Though there is no statutory obligation of documentation, a list of documents have

been suggested in the administrative guidelines. These may be examined during

transfer pricing audit.Return in the Schedule 16-4 relating to Detailed statement

Concerning Foreign Affiliated Persons and Related Party Transactions is to be filed.

Penalty

Though there is no transfer pricing penalty is involved, general tax penalty provisions

apply.

 


Annexure 4

Undesirable Corporate Practices Related to Transfer Pricing

Some of the related party transactions, which are usually resorted to for diversion of funds are detailed below.

(a)    Purchase of goods or services from a related party at little or no cost or at inflated prices to the entity.

(b)   Payments for services never rendered or at inflated prices.

(c)    Sales at below market rates to an unnecessary “middle man” related party, who in turn sells to the ultimate customer at a higher price with the related party (and ultimately its principals) retaining the difference.

(d)   Purchases of assets at prices in excess of fair market value.

(e)    Use of trade names or patent rights at exorbitant rates even after their expiry or at a price much higher than the price, which can not be described as reasonable.

(f)     Borrowing or lending on an interest-free basis or at a rate of interest significantly above or below market rates prevailing at the time of the transaction.

(g)    Exchanging property for similar property in a non monetary transaction.

(h)    Selling real estate at a price that differs significantly from its appraised value.

(i)      Accruing interest at above market rates on loans.

Some examples of such abuses are given below:

Case 1 on evasion of customs duty and taxes thereon

The parent unit is supplying raw materials to its 100% EOU subsidiary located separately at an estimated cost which covers raw material costs and variable conversion charges.

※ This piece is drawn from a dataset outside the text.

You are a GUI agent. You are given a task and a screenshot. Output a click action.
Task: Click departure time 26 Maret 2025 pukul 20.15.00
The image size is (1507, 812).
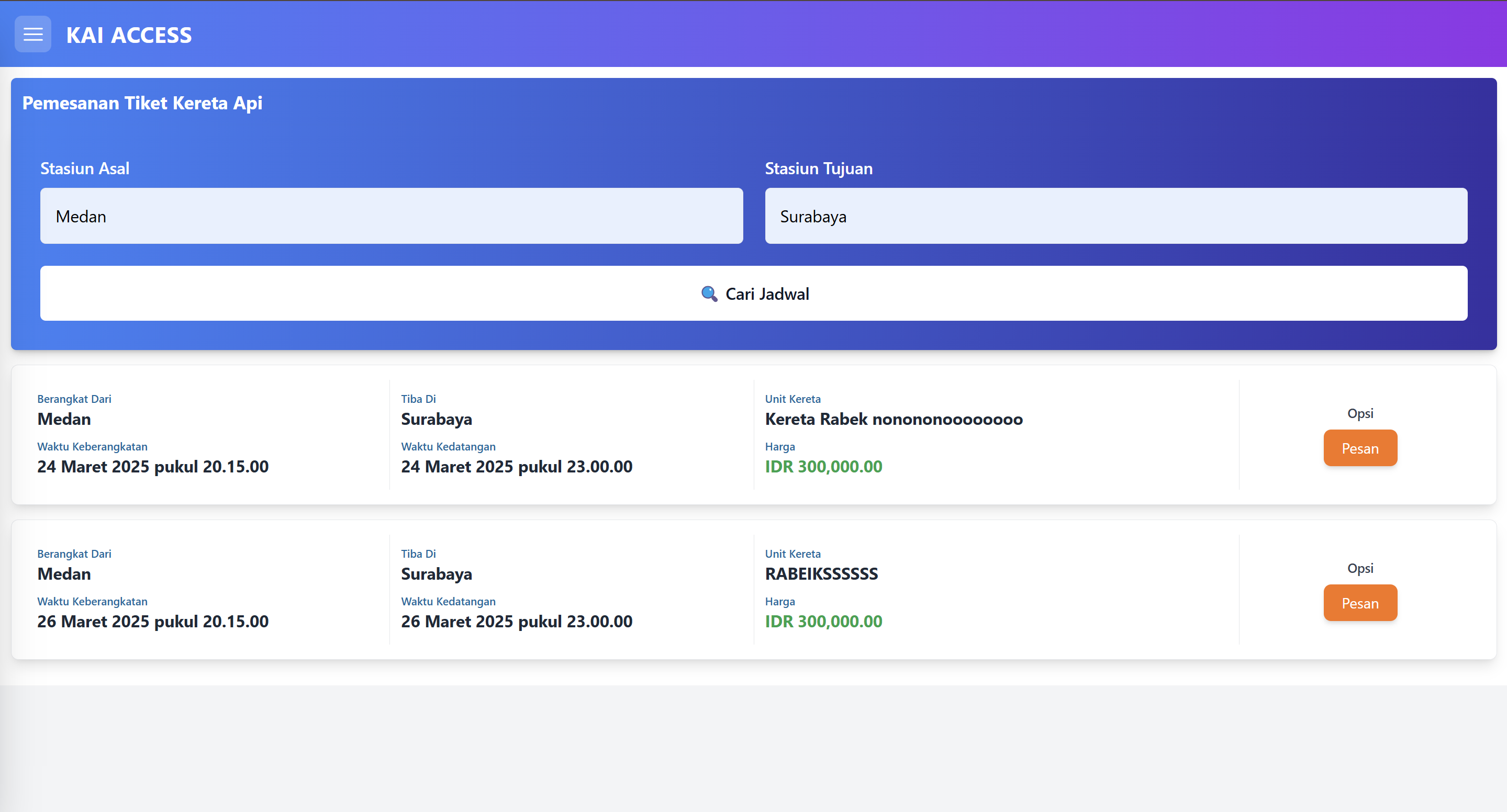tap(153, 622)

The EOU unit reckons this cost as its purchase cost of raw materials and adds value to the raw material to produce the final product which is exported from this unit. Since the 100%  EOU is exempt from customs duty and excise duty on finished product there is no payment of duty on this account by the 100% EOU. The transfer of raw materials from the parent unit being below the full cost of the product there is an inbuilt mechanism to divert profits from the main company to the 100% EOU unit which enjoys exemption from various duties and taxes.

The FOB value of exports being approximately Rs100 crores in a given year the impact of taxes can be worked out.

Case 2 on investment in a subsidiary

The parent company is giving loans to its subsidiary companies on an interest free basis which remains unpaid for more than 5 years now. The amount of interest free loans given to its subsidiaries totals Rs1500 crores. The parent company is a flag ship company and has  a wide range of products in manufacturing and trading. Some of the subsidiary companies have not taken off at all and some of them have become defunct and there is no action for recovery by the parent. The annual loss on interest to the parent company on a notional basis at 15% p.a. is estimated at Rs220 cr. This is a clear suppression of profits arising from evasion of legitimate income resulting from the diversion of borrowed funds by pledging of assets by the parent company. Since the company is making profits, no queries are raised by outside agencies as they get regular interest payments and repayment of loans without a default. This is a case where diversion of funds and transfer of funds at below cost is resorted to in order to avoid a legitimate return to the shareholders.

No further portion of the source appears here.